« Ana Sayfa »      « İlkelerimiz »

BAŞBUĞ TÜRKEŞ

ELMALILI HAMDİ YAZIR MEÂLİ

İrfan YÜCEL

Alparslan TÜRKEŞ

Alparslan TÜRKEŞ

Seyid Ahmed ARVASÎ

Ayhan TUĞCUGİL

M. Metin KAPLAN

Namık Kemal ZEYBEK

Prof. Dr. İBRAHİM TELLİOĞLU

Yusuf Yılmaz ARAÇ

02 Eyl

2009

KENDİNE DÖNÜŞ MÜ?

02 Eylül 2009

İhanet planlarının adice, uluorta ve pervasızca sergilenmesi milli şuur ve direnişi uyandırmak bakımından hayırlara da vesile olacak galiba.

29 Ağustos 2009 Cumartesi günü Milliyetçi Hareket Partisi Genel Başkanı Devlet Bahçeli MHP'nin 40. Kuruluş Yıldönümü dolayısıyla düzenlenen faaliyetler dâhilinde muhteşem bir konuşma yaptı.

ART kanalının büyük bölümünü canlı yayınladığı uzun konuşmanın metni müteakip iki gün Ortadoğu Gazetesinde orta sayfadan neşredildi.
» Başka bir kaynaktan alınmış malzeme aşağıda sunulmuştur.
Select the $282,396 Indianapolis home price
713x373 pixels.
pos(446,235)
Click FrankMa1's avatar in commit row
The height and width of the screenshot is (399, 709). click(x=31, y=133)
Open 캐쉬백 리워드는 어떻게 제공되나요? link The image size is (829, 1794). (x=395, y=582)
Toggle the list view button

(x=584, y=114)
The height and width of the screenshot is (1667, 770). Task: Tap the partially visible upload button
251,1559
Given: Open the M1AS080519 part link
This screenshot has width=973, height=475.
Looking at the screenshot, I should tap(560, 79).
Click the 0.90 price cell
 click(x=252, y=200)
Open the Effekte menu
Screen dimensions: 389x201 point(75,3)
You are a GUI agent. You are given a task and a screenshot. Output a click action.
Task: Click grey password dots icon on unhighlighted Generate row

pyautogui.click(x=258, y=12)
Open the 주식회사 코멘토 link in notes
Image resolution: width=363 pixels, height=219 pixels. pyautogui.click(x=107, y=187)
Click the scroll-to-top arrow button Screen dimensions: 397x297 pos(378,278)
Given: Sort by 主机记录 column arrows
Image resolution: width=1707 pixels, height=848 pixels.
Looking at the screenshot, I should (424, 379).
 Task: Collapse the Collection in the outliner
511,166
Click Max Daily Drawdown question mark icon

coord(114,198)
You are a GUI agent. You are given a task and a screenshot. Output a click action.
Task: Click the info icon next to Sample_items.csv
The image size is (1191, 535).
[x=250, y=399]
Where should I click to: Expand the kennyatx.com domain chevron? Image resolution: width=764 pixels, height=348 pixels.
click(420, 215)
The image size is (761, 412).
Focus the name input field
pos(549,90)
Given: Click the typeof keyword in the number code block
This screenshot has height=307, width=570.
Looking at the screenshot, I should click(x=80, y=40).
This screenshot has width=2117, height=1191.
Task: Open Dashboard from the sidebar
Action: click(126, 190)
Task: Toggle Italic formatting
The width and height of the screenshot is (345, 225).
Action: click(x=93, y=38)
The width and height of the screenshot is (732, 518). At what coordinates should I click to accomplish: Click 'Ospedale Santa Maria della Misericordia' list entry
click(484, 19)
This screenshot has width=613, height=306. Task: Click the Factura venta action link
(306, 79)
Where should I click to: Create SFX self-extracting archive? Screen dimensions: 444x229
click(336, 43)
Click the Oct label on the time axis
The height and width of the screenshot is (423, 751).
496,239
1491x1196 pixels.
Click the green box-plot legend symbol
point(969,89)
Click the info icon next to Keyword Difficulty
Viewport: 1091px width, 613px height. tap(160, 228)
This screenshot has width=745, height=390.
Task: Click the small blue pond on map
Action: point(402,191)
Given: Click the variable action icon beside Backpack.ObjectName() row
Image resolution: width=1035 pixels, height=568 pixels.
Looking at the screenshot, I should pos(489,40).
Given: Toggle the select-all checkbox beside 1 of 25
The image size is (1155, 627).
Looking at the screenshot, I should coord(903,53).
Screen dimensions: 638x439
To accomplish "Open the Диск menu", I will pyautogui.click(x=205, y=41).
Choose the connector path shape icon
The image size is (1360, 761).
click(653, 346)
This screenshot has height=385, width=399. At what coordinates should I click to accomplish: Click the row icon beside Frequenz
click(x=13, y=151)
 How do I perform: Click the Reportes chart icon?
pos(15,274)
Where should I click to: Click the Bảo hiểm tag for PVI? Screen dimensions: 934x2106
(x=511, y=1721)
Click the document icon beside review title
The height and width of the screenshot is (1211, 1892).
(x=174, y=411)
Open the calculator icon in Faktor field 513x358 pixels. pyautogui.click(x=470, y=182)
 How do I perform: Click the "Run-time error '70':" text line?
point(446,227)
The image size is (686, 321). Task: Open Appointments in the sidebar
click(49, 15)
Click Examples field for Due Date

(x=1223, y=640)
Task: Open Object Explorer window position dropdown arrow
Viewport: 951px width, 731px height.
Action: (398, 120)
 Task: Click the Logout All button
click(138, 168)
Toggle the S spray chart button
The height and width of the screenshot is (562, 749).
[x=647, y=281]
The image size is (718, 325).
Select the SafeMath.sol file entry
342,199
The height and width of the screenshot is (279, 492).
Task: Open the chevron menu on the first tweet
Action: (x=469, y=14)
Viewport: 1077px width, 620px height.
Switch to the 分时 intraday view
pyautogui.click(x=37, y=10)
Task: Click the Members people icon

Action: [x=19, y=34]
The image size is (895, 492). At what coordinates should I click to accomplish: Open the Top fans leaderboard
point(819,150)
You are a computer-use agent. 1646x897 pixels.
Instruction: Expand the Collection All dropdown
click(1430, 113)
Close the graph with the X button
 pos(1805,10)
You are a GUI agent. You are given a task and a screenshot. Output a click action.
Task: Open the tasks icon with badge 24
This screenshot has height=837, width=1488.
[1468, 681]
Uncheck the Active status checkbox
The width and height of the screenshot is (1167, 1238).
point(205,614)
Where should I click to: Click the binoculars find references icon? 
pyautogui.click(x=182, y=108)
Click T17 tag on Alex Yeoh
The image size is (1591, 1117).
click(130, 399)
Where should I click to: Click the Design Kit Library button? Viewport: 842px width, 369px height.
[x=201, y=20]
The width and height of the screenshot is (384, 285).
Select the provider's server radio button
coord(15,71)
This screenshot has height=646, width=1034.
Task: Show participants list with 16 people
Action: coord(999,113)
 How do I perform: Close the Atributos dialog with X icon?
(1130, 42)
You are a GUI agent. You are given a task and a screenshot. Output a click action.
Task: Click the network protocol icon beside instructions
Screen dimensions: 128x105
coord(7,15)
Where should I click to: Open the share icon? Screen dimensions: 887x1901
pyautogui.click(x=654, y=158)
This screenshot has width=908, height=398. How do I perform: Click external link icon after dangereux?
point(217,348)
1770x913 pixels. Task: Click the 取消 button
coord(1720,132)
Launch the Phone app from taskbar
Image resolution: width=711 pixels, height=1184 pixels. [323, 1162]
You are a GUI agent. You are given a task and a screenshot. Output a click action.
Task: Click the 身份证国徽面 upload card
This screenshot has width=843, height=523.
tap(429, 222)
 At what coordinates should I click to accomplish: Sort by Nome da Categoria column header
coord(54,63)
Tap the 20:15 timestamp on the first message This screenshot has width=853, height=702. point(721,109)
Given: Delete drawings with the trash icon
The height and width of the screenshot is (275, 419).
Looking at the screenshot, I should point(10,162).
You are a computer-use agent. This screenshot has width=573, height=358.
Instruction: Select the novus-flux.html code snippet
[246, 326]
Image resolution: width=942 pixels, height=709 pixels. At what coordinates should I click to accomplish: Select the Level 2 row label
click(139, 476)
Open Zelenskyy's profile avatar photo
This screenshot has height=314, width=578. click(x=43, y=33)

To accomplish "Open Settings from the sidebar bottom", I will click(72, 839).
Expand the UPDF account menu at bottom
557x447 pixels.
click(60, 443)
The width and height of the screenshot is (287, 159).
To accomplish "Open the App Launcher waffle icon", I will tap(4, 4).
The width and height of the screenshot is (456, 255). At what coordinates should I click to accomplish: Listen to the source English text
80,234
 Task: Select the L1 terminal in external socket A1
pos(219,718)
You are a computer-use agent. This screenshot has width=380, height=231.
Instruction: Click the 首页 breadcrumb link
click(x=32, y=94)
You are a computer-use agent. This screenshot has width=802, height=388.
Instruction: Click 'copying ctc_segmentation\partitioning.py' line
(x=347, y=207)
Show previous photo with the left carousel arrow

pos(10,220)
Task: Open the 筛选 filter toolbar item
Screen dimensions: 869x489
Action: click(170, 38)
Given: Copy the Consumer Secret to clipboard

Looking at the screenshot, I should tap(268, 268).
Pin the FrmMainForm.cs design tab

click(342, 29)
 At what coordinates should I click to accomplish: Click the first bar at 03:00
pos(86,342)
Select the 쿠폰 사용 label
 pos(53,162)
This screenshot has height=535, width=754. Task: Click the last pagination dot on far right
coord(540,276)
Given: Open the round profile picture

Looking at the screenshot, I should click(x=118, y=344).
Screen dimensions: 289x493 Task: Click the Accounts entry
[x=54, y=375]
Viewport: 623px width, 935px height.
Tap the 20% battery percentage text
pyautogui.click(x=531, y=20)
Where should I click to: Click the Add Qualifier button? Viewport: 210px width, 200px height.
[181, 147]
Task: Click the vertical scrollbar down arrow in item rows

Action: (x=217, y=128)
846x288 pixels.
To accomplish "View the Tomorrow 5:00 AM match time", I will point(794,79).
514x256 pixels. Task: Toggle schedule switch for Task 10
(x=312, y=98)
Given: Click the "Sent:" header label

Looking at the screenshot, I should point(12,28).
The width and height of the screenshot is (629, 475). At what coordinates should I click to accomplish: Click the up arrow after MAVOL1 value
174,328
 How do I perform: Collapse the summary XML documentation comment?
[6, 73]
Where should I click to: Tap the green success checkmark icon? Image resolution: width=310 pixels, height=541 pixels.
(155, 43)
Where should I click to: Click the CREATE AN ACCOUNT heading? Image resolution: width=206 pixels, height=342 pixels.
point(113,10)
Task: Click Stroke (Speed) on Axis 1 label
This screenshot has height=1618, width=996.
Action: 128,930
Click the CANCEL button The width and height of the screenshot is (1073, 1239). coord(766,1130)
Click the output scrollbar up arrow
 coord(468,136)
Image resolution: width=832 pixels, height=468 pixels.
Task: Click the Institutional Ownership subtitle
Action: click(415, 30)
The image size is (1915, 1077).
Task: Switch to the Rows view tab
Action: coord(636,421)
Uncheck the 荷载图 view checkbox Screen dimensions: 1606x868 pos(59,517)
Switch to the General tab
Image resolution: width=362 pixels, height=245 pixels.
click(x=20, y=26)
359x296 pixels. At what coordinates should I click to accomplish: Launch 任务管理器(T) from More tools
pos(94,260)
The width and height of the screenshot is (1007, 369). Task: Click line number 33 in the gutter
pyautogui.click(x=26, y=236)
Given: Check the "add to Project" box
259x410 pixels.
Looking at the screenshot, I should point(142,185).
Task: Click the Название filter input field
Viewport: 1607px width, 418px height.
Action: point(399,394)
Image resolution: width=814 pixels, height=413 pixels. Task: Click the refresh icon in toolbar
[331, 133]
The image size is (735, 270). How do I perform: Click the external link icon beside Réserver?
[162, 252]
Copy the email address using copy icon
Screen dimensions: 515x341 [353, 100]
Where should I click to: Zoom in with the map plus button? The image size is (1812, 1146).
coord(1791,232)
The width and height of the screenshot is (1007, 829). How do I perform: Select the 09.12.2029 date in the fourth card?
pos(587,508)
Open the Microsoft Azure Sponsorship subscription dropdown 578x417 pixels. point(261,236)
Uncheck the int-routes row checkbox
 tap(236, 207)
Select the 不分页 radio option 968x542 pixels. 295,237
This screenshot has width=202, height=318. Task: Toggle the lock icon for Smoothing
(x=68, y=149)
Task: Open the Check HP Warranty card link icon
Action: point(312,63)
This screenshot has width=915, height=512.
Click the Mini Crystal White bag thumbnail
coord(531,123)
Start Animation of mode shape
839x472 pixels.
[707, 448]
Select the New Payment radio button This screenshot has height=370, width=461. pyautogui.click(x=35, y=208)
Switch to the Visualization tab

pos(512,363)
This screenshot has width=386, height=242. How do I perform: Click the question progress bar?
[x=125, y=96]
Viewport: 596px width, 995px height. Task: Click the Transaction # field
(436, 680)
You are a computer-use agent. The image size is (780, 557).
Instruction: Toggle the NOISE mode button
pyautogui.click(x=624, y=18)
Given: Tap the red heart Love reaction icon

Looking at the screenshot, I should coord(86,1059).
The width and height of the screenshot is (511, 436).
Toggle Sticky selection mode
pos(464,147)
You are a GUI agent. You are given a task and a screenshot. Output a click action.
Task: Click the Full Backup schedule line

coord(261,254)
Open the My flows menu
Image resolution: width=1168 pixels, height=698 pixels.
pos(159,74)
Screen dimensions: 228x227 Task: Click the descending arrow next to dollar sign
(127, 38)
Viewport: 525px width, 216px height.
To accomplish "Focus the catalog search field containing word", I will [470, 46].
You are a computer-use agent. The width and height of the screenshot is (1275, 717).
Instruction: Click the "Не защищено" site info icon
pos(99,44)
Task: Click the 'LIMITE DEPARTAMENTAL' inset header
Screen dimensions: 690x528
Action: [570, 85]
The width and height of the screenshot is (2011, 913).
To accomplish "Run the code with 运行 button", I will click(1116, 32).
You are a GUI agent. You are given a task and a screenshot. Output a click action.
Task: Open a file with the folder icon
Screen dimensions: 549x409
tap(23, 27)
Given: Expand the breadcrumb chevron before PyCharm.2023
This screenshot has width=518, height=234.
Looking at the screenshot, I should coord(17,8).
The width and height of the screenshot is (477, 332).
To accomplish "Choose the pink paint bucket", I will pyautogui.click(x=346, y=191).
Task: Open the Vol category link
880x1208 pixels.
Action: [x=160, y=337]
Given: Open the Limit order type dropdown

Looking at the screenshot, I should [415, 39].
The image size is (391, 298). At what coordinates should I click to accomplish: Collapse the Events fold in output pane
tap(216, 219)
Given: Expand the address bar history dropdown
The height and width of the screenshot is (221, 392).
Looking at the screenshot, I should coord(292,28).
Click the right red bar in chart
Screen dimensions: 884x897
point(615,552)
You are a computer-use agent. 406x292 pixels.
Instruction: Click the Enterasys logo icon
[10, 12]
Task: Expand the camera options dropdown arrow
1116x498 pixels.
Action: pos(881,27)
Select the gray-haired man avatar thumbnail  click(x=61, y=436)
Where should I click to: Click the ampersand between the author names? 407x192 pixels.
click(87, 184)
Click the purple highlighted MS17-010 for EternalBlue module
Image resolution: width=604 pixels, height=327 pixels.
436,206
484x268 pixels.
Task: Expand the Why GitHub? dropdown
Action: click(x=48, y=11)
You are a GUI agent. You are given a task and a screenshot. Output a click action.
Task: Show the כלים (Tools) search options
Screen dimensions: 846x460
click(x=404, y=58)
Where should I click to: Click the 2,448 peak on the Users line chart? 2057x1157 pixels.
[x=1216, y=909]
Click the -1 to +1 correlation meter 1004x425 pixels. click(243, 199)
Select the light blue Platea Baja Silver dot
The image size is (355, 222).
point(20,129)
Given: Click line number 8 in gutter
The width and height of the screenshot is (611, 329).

Yeniçağ Gazetesi ise özetini vermekle yetindi. Bu konuşma cd ve kitapçık haline getirilip herkese ulaştırılmalıdır.

Memleketin içinde bulunduğu durumdan, milletimizin karşı karşıya bulunduğu tehditlerden, milletler mücadelesinden, Ülkücülüğün ne olup olmadığından, Ülkücü kimliğinden, Ülkücülere düşen görevlerden, dava adamının taşıması gereken hasletlerden, Ülkücü şehitler Ruhi Kılıçkıran, Süleyman Özmen, Yusuf İmamoğlu, Dursun Önkuzu ve diğerlerinden, darağacına verdiğimiz şehitlerden, Atilla'dan, Kürşad'dan, Ulubatlı Hasan'dan, Atsız'dan, Arvasi'den, Dündar Taşer'den, Galip Erdem'den, Çankaya Yokuşu ve Çırpınırdı Karadeniz marşlarından, hatıralardan, yollardan, kaldırımlardan, yurt odalarından, okul binalarından, kahvehanelerden, mahkeme salonlarından, nezarethanelerden, hastane koridorlarından ve daha Ülkücülüğün bütün temelleri ile maziden bugüne bütün köşe taşlarını ihtiva eden konuşma, dört dörtlük tam bir Ülkücü muhtevaya sahipti.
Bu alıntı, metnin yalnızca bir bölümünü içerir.